Coendou vestitus Thomas
status

 

Coendou vestitus Thomas View in CoL

Figures 3 View Fig , 4 View Fig , 5A View Fig , 6A View Fig

Coendou vestitus Thomas, 1899: 284 View in CoL (original description).

Coendou (Sphiggurus) vestitus: Tate, 1935: 307 View in CoL (new name combination).

Coendou (Sphiggurus) vestitus vestitus: Cabrera, 1961: 603 View in CoL (new name combination).

Sphiggurus vestitus: Honacki et al., 1982: 572 View in CoL (new name combination).

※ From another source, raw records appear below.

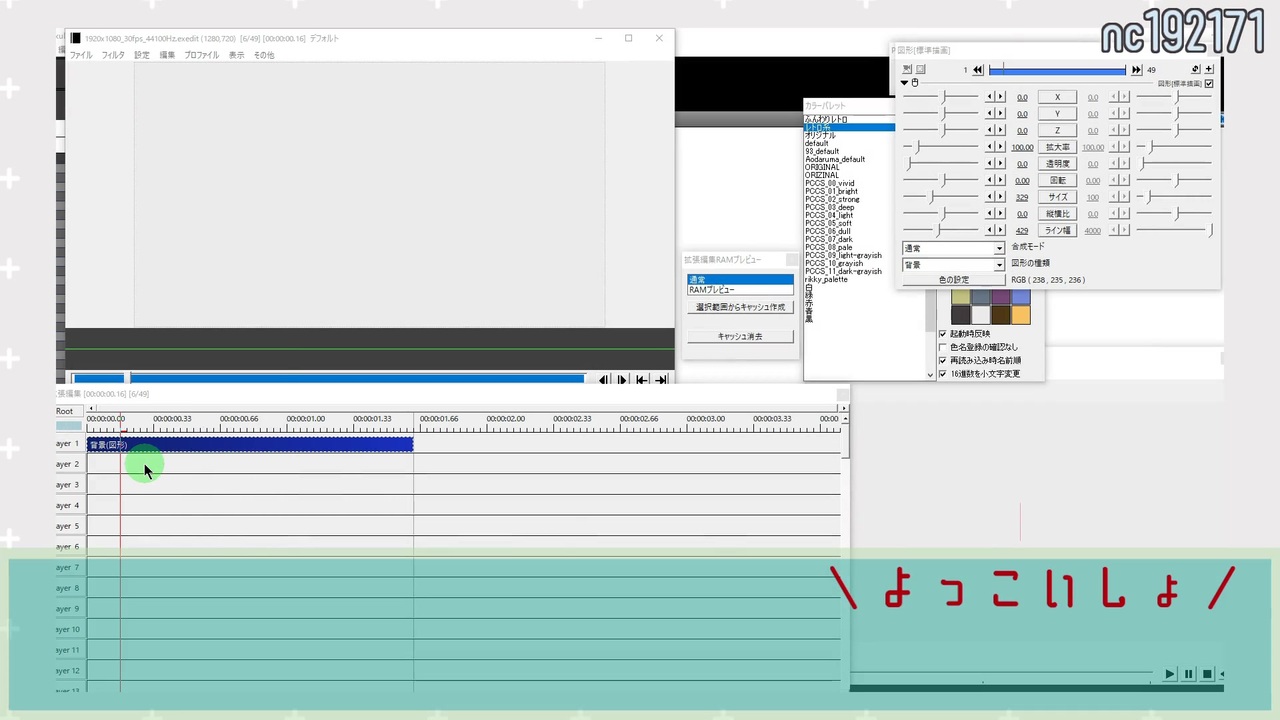1280x720 pixels.
Task: Jump to start frame in main window
Action: tap(642, 380)
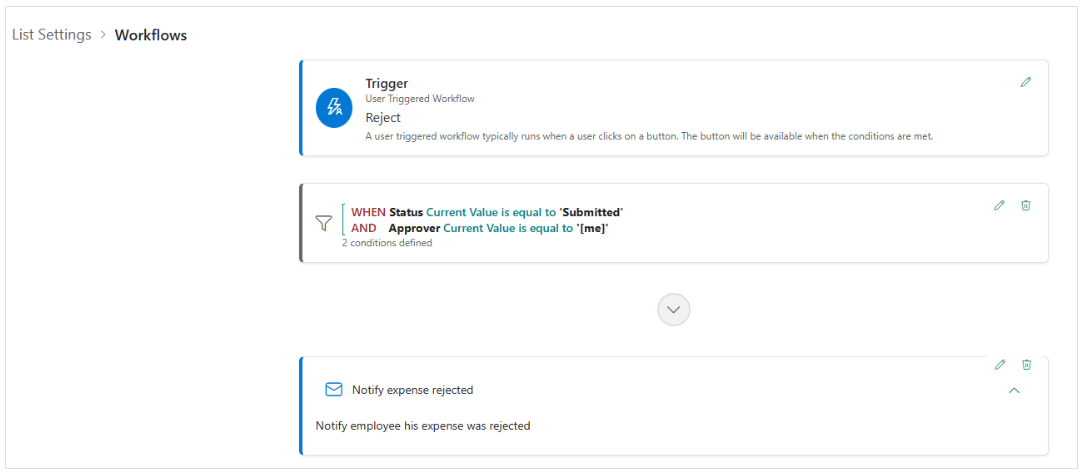This screenshot has height=472, width=1087.
Task: Edit the Trigger card with pencil icon
Action: [x=1025, y=82]
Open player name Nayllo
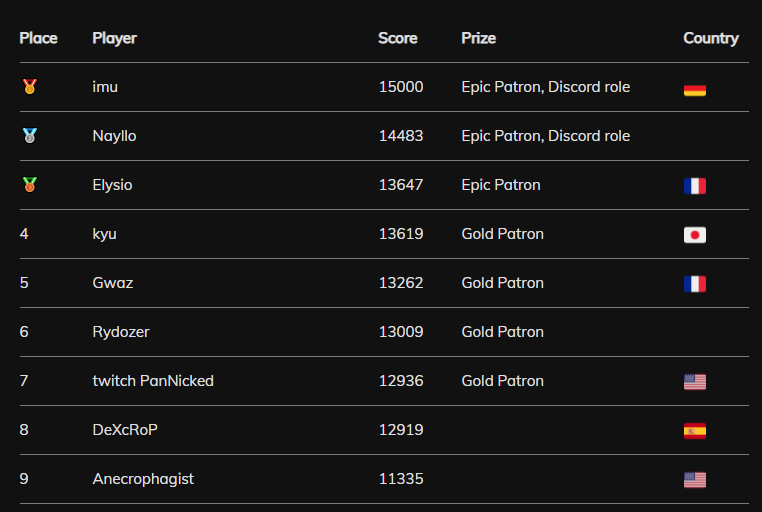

TYPE MATERIAL: The holotype only , BMNH 54.6 .26.1, consisting of the skin, skull, and mandibles of a subadult animal of unknown sex. The skin, much faded with age, is understuffed and lacks the left fore­ foot; the left hindfoot is detached but intact. The skull lacks the occiput, a common consequence of early to mid­19th century specimen preparation methods. The original label gives the place of origin only as ‘‘N[ouvel] le Grenade’ ’ (= Colombia). According to Thomas (1899), the specimen was purchased in 1854 .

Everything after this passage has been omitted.